Monday, March 5, 2012

An Open-Shut(ter) Case

Our new shutters!

Months ago I had the idea to add shutters to the two windows in our garage.  They face the street and while they don't attract a lot of attention, I thought adding shutters would be a fun way to add a little color to the front wall of our house.

Cottage-style board and batten shutters.
I looked at a lot of pictures both on Pinterest and with Google image searches and decided to go the cottage-y route with board and batten shutters.  I also decided this



was a simple project Aaron and I could do on our own.  Board and batten shutters, for those who want to know, are simple, vertical wooden slats with two horizontal slats holding the vertical slats together.  While searching for inspiration I also came across a very informative website about proper and improper sizing and installation of shutters.  While our shutters won't be functioning shutters, I still want them to be the proper proportions for our windows. 

I didn't want to spend very much money on this project so I chose to use cheap cedar fence pickets for construction and the leftover bright plum paint (Martha Stewart Plum Pudding color-matched to Behr paint) we bought for the front door and side gates for color.  I only had to buy seven fence pickets at about $1.50 a piece so my total was only about $10.  Pickets come in very select sizes so this meant the shutters wouldn't be the perfect size for functionality, but the small price tag far outweighed my desire for correctness.

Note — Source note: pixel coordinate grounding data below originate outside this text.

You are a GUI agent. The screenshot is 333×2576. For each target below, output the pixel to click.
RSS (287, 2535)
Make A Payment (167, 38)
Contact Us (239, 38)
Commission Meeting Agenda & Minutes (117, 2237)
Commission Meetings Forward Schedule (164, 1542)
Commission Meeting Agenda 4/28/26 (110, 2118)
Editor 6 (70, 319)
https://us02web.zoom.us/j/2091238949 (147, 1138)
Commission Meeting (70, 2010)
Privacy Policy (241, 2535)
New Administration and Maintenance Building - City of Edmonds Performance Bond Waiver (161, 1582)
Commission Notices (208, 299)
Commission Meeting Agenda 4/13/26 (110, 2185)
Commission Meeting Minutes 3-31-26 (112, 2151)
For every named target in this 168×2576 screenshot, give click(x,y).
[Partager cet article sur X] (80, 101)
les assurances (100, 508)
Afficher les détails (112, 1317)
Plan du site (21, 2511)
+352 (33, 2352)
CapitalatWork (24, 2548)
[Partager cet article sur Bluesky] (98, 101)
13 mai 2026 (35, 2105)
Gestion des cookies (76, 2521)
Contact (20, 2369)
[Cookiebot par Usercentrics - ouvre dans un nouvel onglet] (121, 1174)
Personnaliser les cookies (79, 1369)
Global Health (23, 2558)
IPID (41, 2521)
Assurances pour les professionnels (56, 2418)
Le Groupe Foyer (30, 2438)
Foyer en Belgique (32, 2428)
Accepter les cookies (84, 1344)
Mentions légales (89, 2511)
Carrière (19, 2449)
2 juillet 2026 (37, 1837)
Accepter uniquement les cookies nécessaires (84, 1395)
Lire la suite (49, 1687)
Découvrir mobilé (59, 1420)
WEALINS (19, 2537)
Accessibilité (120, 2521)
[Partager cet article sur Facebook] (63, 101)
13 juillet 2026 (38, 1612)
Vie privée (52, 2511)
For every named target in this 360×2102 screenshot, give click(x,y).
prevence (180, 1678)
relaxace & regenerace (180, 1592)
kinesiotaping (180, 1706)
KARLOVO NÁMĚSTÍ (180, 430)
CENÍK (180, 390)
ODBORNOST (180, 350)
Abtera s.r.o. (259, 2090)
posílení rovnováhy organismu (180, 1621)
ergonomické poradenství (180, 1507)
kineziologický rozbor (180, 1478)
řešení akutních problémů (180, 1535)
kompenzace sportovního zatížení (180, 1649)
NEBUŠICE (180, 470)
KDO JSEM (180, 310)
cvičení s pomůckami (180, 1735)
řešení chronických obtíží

The wood was very wet when we purchased it so we cut it to our desired length and screwed the pieces together, but waited to paint until everything had dried out.  While the wood was drying we also bought new windows so I decided to wait to do anything else for this project (aside from painting) until the new windows were installed.

Constructed and drying.
Primed and first coat of paint.

Once the new windows were in and the wood had finally dried out I was able to paint. Two coats of primer followed by two coats of paint did the trick as far as prepping the shutters for installation and after a week of dry time for the paint, Aaron and I were able to hang the shutters in under 30 minutes.

Our house before, without shutters. (Excuse the poor lighting.)




Our house after, with shutters!

We love them and the neighbors have already complimented us on them as well.  I think it just gives that 'finished' look to the front of our house.  It brightens up a bland wall and closes some of that blank space that just looks lonely.  To quote myself during the installation process, "It's like we've added eyelashes and mascara all at the same time!"  It is simple projects like this that make me so happy.  We've added some major curb appeal (at least in our eyes, which is the important perspective) for only $10!  You can't beat that!

Early on I had considered adding hinges and hooks for that look of functionality, but once the new windows were in I realized the windows weren't butted up against a solid frame, but were instead floated in place leaving an open space surrounding the actual window.  The open space is covered by a vinyl front, but there is nothing solid to screw the hinges into, so that idea went out the window.  (Ha, no pun intended, but consider it enjoyed!)

All in all, we're very pleased and can't wait to tackle our next project!